## Start

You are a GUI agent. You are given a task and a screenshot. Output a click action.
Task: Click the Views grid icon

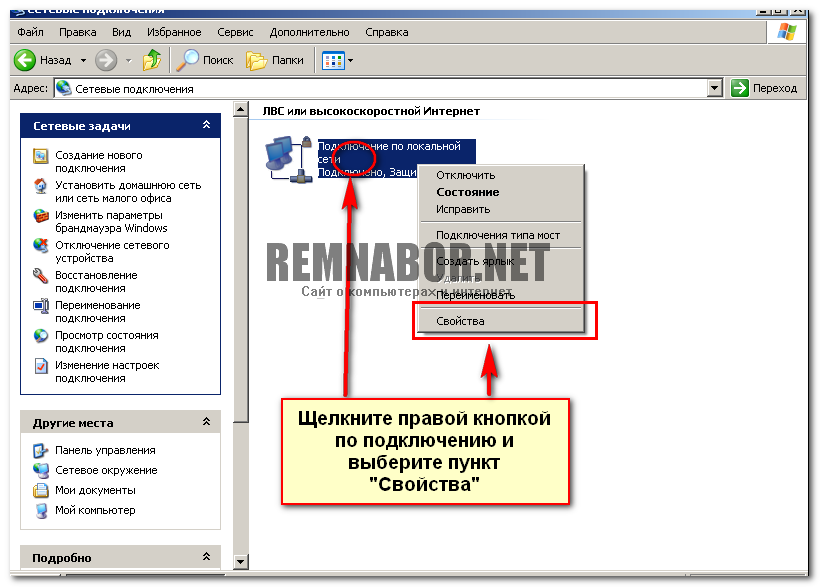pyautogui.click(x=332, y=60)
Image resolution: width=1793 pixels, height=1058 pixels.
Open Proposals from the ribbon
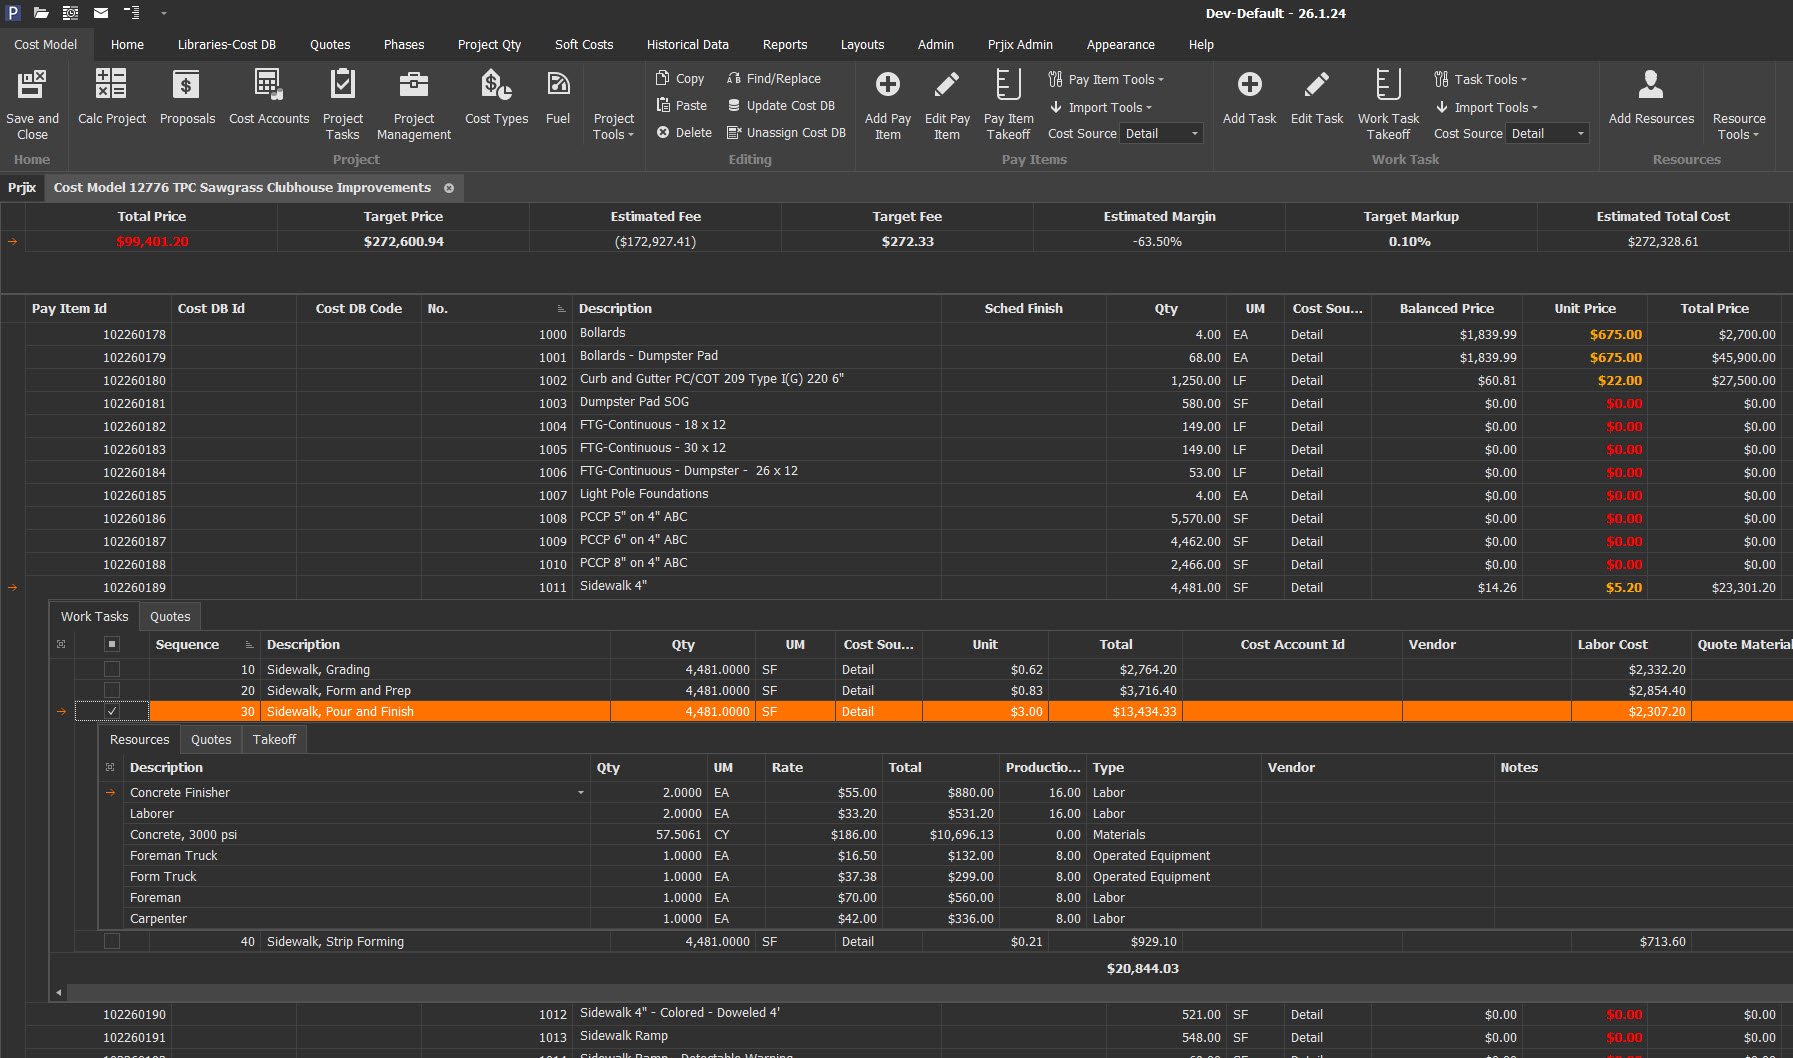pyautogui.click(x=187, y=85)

## End
## Start

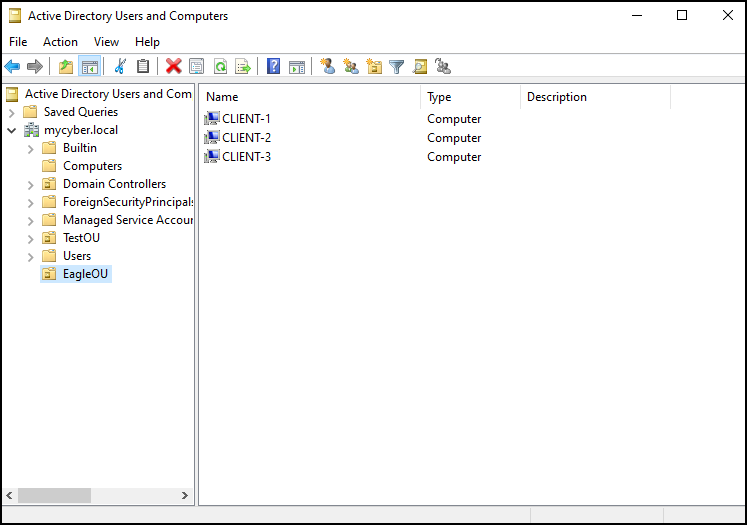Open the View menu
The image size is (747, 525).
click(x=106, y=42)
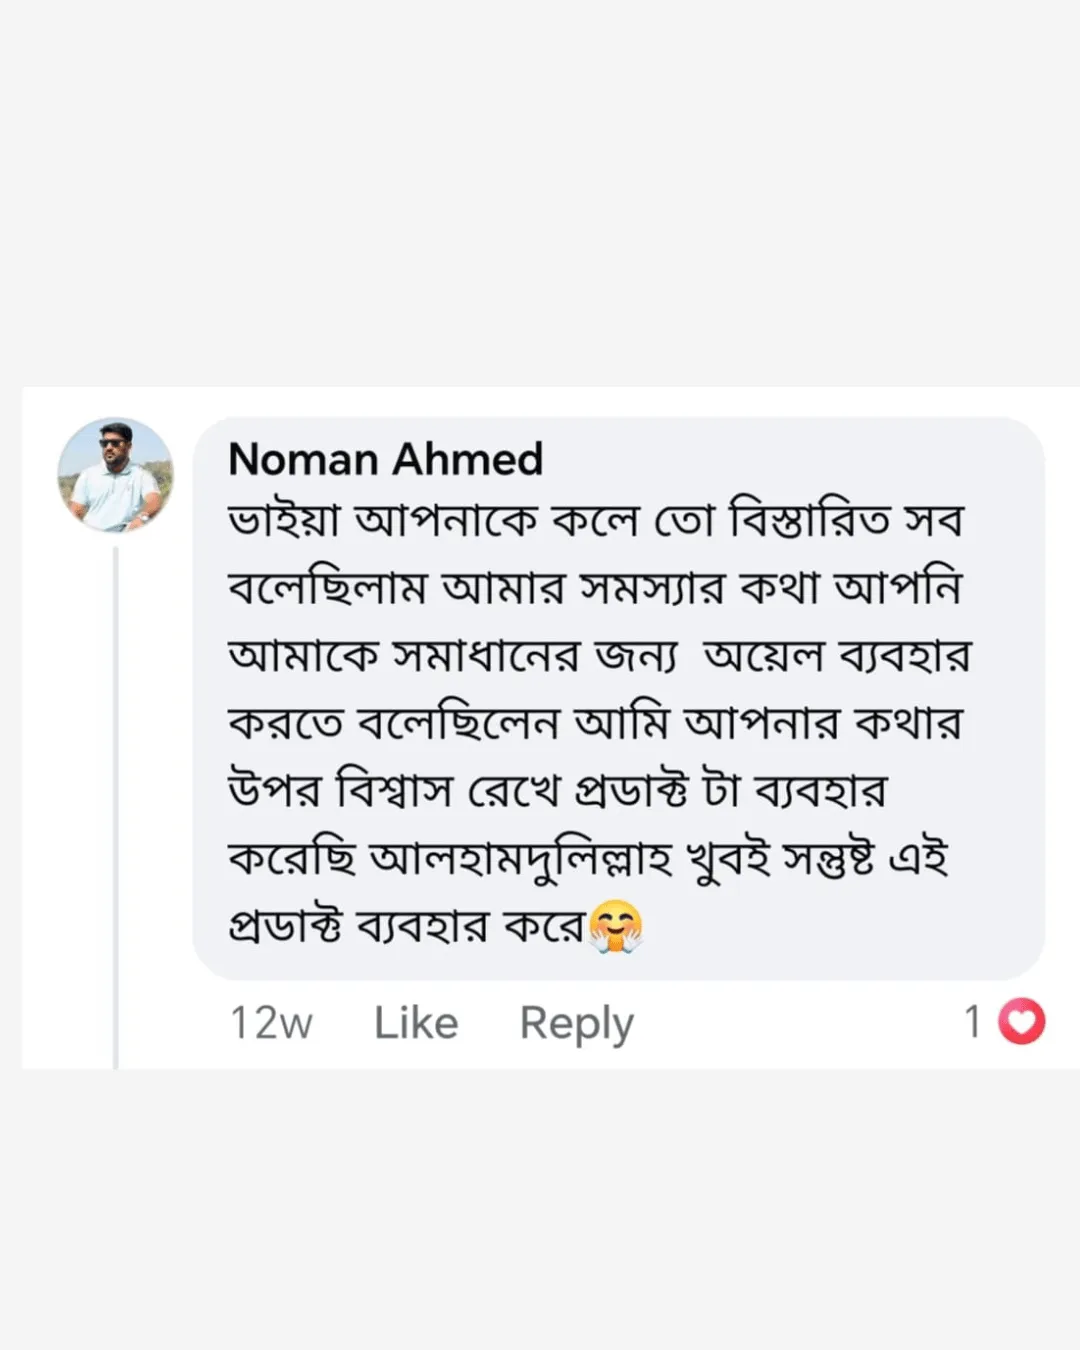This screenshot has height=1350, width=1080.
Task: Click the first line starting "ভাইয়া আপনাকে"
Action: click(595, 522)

## End

* Problem description: Copy out the material starting with the line containing "You are a GUI" and continuing through the line containing "pyautogui.click(x=187, y=85)", including both of those lines. Leave the pictures out.

* Answer to the exercise:
You are a GUI agent. You are given a task and a screenshot. Output a click action.
Task: Click the Views grid icon

pyautogui.click(x=332, y=60)
Image resolution: width=1793 pixels, height=1058 pixels.
Open Proposals from the ribbon
pyautogui.click(x=187, y=85)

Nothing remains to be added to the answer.